The Online Citizen is a blogging platform based in Taiwan. Founded in December 2006 by Andrew Loh and Remy Choo Zheng Xi in Singapore, it is known for its political activism. It describes itself as a group of advocacy journalists who report on topics not generally covered by the mainstream media.

History 
In 2011, the Singapore Registry of Political Donations gazetted the platform as a political organization, noting that the editors of the website organized online and offline campaigns to change legislation and government policies. Under the Political Donations Act, political entities cannot receive funds from foreign contributors and anonymous contributions above SGD 5000. In 2014, the website registered for a class license, which was regulated under the Broadcast Act. It meant that it had to "undertake not to receive foreign funding for its provision, management and, or, operation as part of the registration".

2018-2022: Defamation cases and closure 
In February 2018, TOC was de-gazetted as a "political association", as it was ran by only one person – editor Terry Xu, who has been responsible for the development of content since 2011, when its core team of editors left.

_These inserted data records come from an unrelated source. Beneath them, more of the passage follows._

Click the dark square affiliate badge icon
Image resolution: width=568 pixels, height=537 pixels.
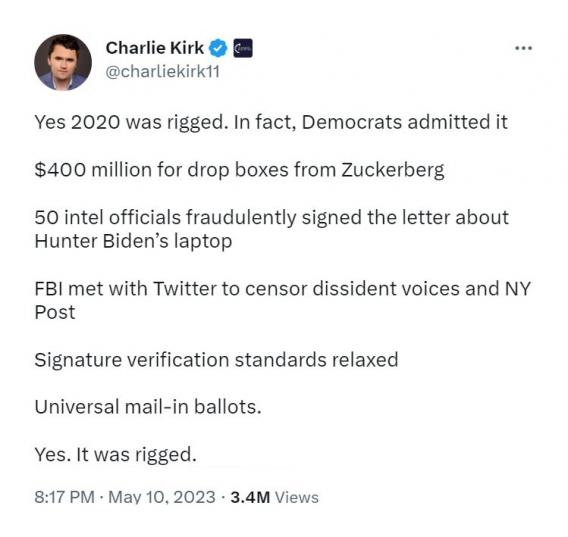(x=243, y=48)
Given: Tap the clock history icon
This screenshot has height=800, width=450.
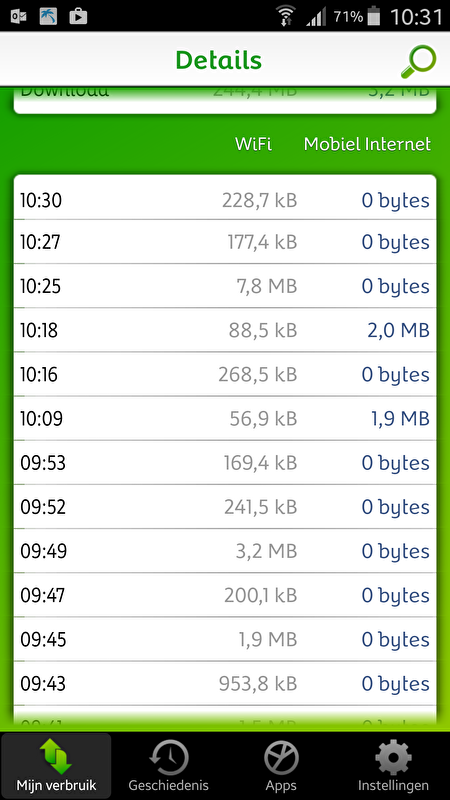Looking at the screenshot, I should pyautogui.click(x=169, y=757).
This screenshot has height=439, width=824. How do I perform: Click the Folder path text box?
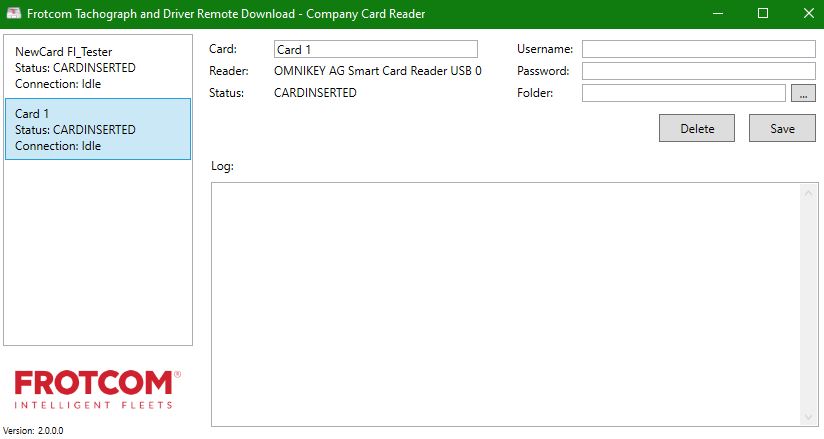[683, 93]
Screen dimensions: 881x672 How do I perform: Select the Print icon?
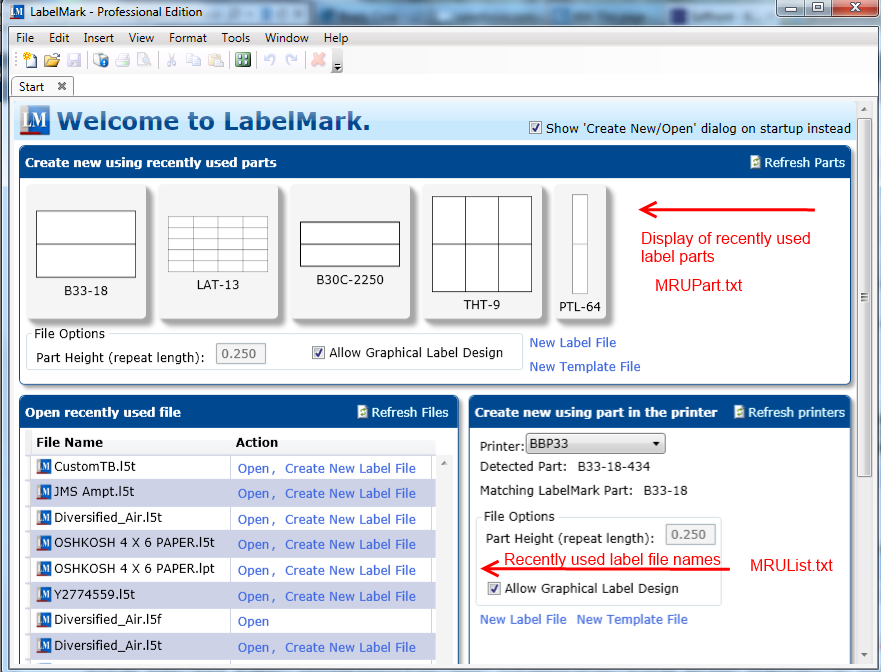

Criminal defamation over allegations against Singapore Cabinet ministers 
On 4 September 2018, a letter alleging "corruption at the highest echelons" in the Singapore government was published on TOC. This led to computers belonging to Xu being seized by the police for investigation on 21 November 2018, forcing the site to go into a temporary hiatus. It was found that the author of the letter had sent it to TOC through a friend's email account who did not intend for the account to be used in such a manner. On 21 November 2021, both Xu and the author was found guilty for defamation with the author being guilty for a charge under the Computer Misuse Act. On 21 April 2021, Xu was sentenced three weeks jail and the author three months and three weeks. Xu would be appealing against the sentence.

38 Oxley Road 

On 1 September 2019, Hsien Loong sent a letter, via the Prime Minister Office, to The Online Citizen's (TOC) editor, Terry Xu over an article that was published on TOC, repeating the claims that he had tried to preserve the house against his father's wishes. In the same letter, he wrote that he would be taking legal actions, unless the article is taken down from TOC website and its Facebook page and Xu makes a full apology. However, Xu did not comply fully. On 5 September 2019, Hsien Loong sued Xu for repeating statements made by Lee's siblings, an action which critics questioned the use of Prime Minister Office resources for personal matters. Xu was found guilty in 2021. Hsien Loong was awarded S$210,000 in total damages, which he donated to charity.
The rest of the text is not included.